Reporters visit nuclear site construction

IRAQ insisted yesterday that construction at a nuclear site was for peaceful research, continuing a campaign to prove its enemies are lying to build a case for military action against Saddam Hussein.

Reporters visit nuclear site construction

Reporters were escorted to the site, al-Twaitha, 25 miles south of Baghdad. The site was destroyed twice, first by the Israelis in 1981 and then by the allies during the 1991 Gulf War, according to Iraqi officials.

It was the fifth such visit in four weeks. Iraqi authorities have taken reporters to what were described as a livestock vaccination laboratory, a complex of food warehouses, an insecticide plant and a fertiliser factory.

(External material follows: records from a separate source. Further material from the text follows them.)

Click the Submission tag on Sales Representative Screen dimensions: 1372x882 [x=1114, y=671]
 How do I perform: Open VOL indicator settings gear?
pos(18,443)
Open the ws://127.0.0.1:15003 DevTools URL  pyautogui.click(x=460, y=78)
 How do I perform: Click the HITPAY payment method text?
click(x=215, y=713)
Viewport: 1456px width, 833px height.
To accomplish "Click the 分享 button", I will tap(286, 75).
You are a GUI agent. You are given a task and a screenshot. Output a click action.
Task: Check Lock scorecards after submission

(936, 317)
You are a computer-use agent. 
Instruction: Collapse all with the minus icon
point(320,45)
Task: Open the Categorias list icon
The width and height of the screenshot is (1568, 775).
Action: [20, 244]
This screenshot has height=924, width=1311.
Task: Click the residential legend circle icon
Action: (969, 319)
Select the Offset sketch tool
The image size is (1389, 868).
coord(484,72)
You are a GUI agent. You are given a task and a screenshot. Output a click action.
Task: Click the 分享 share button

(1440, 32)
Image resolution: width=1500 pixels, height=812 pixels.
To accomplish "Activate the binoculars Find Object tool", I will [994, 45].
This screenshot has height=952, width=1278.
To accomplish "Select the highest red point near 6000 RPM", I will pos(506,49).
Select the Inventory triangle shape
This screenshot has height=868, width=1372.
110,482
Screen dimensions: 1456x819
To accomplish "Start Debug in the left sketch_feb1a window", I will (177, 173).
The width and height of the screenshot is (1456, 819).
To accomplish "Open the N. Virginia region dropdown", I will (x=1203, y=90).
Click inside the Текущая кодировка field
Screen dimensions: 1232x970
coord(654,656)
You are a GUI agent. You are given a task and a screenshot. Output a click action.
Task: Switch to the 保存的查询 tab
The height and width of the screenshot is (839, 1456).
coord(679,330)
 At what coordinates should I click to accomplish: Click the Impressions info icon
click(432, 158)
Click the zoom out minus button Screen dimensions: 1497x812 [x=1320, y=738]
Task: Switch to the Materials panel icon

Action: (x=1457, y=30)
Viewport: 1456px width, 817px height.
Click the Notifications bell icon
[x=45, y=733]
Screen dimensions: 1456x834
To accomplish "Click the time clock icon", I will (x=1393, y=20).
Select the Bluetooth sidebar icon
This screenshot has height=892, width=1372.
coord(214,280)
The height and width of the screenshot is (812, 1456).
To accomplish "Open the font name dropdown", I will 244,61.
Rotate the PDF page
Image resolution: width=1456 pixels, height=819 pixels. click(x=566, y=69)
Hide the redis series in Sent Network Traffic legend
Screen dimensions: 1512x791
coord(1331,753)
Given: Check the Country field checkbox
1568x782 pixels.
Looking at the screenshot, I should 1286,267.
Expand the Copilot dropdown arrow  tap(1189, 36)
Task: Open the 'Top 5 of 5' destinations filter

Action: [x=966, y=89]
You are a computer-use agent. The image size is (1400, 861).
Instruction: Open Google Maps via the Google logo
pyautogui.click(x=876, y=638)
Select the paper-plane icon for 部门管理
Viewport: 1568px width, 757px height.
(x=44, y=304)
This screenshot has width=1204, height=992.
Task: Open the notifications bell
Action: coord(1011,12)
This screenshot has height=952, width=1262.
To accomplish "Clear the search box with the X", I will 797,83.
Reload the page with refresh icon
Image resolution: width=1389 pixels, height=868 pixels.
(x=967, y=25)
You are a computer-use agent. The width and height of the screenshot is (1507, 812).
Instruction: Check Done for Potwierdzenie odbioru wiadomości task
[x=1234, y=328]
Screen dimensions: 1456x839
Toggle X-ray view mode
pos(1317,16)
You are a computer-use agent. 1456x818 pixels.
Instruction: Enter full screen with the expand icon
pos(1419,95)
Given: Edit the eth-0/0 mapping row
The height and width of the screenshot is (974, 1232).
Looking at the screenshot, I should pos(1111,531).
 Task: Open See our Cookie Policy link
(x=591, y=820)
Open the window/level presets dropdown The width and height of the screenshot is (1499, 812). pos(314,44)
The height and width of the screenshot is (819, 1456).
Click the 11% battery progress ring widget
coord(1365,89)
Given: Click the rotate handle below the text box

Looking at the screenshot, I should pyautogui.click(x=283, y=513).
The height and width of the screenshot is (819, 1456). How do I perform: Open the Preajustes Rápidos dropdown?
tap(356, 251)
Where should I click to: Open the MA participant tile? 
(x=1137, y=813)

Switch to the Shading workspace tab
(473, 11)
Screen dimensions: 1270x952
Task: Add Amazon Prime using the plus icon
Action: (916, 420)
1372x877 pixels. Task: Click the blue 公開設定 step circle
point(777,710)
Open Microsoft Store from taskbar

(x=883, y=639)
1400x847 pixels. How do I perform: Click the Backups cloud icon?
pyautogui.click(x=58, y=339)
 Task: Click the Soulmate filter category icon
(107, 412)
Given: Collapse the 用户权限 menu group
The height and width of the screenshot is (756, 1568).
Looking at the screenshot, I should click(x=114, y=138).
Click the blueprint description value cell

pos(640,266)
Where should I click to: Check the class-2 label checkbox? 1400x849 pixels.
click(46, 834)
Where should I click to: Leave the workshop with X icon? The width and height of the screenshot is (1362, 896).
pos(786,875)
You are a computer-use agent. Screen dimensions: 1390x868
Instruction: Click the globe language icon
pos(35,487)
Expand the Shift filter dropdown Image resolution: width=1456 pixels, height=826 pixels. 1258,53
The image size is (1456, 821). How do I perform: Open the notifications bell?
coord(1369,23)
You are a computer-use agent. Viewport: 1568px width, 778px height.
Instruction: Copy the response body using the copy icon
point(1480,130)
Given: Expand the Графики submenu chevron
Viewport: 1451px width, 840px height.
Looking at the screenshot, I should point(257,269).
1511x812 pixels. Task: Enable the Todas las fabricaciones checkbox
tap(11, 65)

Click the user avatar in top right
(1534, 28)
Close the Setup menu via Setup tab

Critics say experts in chemical, biological or nuclear weapons programmes given unfettered access should be conducting the inspections.

The United States, with British support, accuses Saddam of possessing weapons of mass destruction and harbouring terrorism.

The head of a UN atomic weapons team said last week that satellite photos show new construction at several sites linked to Saddam's past nuclear efforts.

French physicist Jacques Baute did not identify the sites, but Iraqi officials said yesterday at least one was al-Twaitha. "Blair and the British media have waged in the recent days a new media campaign saying that Iraq has reactivated and they have shown satellite photos saying that there are four facilities in this site conducting activities in the nuclear field," said Saeed Al-Moussawi, a foreign ministry official who escorted journalists to al-Twaitha. "These claims are full distortion of facts about these four buildings and there functions." Al-Moussawi claimed that the four new buildings were used for environmental, medical and agricultural research and "they are purely dedicated for peaceful purposes."

The buildings were surrounded by rubble. Inside, workers operated lathes. Bags of mushrooms said to be used in agricultural research were scattered on the floor. Samples of what was described as kidney disease medicine were kept in a laboratory.

It was not clear when the four buildings were constructed. A fifth that also looked new but was not shown to the reporters appeared to be a warehouse.

Meanwhile,US and British war planes bombed an Iraqi air defence command-and-control site southeast of Baghdad yesterday, the fourth attack in the southern no-fly zone this month.

The allied attack near Al Amarah, 170 miles southeast of the capital, was "in response to recent Iraqi hostile acts" against aircraft patrolling the no-fly zones, said US Central Command. The RAF and USAF attacked two military sites in Iraq last week.

Pentagon officials say there is nothing unusual about the frequency of the raids there were eight last month but there is speculation that the US and Britain are trying to destroy Iraq's air defence capabilities in a preparation for an all-out attack.

Pentagon officials said yesterday's attack came after Iraqi forces fired on a US-British patrol.

Coalition aircraft used precision-guided weapons to hit the air defence command and control facility, said US Central Command.

The command called it "a self-defence measure in response to Iraqi hostile threats and acts against coalition forces and their aircraft."